Restate word for word, and only, the lines that extend from the line containing "Task: Select Операция" through the end of the records below.

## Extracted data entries

*** Block opens ***

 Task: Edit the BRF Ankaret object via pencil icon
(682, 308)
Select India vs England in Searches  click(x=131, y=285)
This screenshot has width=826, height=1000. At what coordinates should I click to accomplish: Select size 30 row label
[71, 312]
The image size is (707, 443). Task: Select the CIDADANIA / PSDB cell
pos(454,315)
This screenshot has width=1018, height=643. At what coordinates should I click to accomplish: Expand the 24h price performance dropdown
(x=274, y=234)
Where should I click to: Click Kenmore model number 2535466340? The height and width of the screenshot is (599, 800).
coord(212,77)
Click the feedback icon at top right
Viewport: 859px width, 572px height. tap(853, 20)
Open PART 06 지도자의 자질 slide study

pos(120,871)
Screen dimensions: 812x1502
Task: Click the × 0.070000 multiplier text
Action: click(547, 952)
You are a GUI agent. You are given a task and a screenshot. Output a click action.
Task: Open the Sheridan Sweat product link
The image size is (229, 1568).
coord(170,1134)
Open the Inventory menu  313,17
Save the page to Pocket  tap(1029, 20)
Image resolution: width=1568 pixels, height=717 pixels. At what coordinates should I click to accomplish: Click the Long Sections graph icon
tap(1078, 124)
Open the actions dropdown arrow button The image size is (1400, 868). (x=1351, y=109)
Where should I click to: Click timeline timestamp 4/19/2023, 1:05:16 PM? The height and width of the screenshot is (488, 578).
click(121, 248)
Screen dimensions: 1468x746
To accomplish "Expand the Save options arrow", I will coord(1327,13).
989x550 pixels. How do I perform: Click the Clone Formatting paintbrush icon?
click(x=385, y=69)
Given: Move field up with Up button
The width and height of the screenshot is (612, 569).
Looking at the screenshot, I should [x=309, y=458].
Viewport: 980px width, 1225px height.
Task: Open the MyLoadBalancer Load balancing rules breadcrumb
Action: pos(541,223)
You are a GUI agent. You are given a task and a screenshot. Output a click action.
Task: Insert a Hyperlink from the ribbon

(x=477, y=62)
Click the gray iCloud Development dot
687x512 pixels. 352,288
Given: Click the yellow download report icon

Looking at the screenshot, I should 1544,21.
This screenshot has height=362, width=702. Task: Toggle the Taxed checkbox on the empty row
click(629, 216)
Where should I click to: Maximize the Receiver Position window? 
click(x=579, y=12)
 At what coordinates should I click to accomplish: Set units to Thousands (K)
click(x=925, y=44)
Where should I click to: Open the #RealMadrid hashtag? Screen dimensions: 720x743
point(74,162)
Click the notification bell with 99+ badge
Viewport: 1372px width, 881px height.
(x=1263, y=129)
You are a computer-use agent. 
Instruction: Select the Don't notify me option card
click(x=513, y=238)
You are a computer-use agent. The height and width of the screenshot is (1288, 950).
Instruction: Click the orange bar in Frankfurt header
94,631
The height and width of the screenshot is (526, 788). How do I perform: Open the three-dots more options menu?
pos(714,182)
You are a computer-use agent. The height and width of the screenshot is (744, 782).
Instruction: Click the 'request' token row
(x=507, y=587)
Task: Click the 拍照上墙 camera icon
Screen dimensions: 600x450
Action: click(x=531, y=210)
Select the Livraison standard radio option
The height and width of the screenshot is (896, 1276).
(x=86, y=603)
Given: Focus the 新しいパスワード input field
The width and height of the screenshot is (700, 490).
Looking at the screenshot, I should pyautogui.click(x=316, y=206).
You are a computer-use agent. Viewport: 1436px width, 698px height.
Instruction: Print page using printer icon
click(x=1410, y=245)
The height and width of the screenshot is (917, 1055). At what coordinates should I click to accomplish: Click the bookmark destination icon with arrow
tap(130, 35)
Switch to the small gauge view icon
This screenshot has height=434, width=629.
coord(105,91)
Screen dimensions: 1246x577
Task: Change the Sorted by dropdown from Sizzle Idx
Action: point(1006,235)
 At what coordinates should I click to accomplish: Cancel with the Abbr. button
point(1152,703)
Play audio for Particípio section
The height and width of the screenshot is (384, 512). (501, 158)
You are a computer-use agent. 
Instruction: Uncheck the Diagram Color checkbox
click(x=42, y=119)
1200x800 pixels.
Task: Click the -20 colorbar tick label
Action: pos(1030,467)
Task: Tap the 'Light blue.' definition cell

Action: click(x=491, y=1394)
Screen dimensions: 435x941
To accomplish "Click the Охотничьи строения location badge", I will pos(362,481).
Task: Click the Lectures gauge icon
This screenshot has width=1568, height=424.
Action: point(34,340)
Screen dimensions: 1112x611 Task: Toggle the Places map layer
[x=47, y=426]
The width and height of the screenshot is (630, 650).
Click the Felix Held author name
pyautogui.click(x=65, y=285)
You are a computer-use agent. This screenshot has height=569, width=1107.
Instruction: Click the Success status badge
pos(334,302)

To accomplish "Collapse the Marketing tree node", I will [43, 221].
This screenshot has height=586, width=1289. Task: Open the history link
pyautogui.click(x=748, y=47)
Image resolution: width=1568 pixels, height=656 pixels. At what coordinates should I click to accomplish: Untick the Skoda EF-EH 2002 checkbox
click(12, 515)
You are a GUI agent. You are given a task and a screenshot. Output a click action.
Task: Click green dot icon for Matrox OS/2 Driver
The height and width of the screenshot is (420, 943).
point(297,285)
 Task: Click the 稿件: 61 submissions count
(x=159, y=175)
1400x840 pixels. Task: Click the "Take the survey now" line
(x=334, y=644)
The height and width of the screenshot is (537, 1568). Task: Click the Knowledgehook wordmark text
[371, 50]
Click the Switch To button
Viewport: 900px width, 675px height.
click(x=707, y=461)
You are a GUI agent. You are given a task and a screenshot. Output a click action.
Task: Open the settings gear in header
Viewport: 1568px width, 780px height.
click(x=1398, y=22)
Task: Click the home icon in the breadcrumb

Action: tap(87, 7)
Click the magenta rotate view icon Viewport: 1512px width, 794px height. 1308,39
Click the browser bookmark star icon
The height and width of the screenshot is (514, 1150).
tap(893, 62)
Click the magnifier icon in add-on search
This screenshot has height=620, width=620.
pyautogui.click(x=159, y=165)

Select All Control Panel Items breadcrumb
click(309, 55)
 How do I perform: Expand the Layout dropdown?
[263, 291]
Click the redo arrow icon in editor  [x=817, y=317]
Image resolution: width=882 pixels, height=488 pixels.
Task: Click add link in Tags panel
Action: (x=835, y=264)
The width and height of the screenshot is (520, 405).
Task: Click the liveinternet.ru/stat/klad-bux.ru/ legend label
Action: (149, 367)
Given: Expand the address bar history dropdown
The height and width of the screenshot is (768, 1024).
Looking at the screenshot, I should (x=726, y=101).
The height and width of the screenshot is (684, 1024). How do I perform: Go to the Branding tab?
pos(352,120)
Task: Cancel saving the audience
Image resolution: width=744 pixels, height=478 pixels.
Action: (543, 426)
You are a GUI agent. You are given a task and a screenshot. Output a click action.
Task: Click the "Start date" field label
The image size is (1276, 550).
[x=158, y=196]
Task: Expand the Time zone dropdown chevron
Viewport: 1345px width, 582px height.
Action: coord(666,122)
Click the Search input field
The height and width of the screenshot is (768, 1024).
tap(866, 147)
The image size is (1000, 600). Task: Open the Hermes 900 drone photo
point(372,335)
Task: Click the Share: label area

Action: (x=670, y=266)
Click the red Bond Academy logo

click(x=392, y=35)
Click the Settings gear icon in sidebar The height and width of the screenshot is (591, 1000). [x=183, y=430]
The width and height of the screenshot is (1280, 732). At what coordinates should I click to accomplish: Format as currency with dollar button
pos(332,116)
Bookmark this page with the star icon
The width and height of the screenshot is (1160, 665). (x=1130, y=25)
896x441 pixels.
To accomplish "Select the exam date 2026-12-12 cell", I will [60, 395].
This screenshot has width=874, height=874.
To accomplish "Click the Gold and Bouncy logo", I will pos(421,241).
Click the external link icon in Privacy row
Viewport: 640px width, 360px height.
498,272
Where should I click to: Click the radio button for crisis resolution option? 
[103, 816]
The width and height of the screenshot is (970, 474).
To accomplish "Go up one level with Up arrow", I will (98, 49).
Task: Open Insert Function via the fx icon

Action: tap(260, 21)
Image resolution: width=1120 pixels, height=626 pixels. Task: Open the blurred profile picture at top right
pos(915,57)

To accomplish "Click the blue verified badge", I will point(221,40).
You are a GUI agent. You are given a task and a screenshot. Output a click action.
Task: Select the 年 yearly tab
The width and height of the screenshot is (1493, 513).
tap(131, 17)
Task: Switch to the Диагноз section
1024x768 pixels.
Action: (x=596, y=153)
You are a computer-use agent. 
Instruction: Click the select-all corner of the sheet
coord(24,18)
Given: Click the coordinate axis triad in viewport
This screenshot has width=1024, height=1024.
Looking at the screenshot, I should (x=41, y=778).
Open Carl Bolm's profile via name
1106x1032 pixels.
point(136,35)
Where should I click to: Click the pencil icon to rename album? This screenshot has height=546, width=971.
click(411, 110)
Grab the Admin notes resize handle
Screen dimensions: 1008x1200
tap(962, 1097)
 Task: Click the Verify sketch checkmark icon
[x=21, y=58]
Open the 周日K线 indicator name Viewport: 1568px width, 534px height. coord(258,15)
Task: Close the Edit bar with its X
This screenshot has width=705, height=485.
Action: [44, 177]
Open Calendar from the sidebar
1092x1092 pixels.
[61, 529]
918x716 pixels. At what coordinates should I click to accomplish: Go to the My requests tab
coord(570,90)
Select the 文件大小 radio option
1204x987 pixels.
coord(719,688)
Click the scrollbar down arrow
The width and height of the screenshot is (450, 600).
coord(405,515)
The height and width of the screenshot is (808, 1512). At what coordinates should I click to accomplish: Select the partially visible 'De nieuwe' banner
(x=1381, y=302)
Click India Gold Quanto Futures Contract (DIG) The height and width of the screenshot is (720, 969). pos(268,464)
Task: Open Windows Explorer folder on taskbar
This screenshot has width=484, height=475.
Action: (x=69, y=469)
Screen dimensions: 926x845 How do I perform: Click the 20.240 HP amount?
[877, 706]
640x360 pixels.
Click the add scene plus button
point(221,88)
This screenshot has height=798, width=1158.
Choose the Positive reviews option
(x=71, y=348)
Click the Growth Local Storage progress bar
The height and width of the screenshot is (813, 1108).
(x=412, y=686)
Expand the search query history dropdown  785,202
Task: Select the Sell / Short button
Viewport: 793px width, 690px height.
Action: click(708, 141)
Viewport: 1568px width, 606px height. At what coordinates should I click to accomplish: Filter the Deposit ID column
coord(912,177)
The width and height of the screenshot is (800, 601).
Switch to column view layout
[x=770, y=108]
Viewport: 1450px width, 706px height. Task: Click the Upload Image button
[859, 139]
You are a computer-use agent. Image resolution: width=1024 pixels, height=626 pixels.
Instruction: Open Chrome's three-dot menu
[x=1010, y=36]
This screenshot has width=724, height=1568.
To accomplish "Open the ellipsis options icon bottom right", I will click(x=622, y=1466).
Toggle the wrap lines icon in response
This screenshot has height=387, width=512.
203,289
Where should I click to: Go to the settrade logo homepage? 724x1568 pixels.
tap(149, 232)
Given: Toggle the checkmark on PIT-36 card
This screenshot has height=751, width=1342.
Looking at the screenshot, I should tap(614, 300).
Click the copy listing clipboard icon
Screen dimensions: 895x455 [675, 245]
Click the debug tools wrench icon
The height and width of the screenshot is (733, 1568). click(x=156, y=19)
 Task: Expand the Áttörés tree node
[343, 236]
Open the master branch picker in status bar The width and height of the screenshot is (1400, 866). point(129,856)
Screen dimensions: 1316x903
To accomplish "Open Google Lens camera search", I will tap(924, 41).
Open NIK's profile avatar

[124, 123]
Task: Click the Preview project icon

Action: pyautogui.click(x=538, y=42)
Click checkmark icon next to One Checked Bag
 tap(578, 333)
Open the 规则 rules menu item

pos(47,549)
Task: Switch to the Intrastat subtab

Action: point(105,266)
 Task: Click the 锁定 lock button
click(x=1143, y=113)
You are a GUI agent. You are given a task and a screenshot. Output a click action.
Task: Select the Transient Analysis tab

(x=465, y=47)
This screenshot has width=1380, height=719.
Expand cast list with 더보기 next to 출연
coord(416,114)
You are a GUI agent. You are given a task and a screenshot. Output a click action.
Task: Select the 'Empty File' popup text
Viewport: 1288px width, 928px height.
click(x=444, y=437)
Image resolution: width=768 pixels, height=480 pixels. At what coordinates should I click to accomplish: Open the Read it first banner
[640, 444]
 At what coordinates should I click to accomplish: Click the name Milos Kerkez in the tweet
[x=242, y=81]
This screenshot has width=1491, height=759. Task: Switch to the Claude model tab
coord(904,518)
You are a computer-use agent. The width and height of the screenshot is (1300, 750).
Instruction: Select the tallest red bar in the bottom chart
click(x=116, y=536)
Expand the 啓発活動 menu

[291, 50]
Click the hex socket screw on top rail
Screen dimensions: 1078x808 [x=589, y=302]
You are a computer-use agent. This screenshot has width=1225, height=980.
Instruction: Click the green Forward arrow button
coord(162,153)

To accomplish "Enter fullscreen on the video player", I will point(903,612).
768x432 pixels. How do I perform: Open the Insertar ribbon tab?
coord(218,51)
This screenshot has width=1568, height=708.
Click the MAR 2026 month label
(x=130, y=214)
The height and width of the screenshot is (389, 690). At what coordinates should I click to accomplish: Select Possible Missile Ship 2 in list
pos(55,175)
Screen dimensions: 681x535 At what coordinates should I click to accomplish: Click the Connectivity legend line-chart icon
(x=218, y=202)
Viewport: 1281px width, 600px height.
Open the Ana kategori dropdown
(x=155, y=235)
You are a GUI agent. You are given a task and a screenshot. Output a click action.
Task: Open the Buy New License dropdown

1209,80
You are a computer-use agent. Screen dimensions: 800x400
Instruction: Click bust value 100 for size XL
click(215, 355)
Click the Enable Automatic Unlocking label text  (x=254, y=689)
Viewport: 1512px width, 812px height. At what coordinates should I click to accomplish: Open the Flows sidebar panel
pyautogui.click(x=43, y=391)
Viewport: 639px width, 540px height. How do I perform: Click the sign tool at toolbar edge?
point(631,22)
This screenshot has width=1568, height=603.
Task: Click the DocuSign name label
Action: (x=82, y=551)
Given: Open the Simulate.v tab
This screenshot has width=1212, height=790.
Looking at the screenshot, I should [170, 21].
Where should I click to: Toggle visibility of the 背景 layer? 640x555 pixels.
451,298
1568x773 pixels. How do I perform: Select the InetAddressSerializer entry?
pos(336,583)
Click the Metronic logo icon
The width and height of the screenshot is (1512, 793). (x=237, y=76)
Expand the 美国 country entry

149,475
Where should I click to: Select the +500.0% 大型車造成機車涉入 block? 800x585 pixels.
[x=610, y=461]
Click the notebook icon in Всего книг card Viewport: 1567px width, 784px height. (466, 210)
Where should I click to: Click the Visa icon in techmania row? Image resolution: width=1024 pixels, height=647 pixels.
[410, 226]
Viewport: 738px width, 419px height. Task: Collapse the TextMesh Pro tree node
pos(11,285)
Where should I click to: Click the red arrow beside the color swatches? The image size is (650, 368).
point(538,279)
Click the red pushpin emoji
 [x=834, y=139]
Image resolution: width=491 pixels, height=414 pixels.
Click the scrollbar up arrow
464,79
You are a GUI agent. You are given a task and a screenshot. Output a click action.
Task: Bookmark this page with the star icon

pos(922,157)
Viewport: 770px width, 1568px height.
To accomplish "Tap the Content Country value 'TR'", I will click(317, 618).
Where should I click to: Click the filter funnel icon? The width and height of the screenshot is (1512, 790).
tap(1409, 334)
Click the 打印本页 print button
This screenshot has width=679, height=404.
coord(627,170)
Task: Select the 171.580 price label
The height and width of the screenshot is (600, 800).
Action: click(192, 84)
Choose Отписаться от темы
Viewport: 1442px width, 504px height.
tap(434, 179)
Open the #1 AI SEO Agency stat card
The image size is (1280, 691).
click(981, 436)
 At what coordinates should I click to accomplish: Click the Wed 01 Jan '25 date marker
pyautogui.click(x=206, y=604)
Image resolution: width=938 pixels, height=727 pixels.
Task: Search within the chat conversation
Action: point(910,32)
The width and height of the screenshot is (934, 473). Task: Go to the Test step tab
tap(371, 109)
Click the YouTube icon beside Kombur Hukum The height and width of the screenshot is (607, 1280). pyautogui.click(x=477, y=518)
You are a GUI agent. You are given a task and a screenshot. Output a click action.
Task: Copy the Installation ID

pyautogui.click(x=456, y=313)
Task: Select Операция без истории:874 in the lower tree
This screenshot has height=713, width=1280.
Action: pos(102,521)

*** Block closes ***

## The answer
Task: Select Операция без истории:874 in the lower tree
This screenshot has height=713, width=1280.
Action: pos(102,521)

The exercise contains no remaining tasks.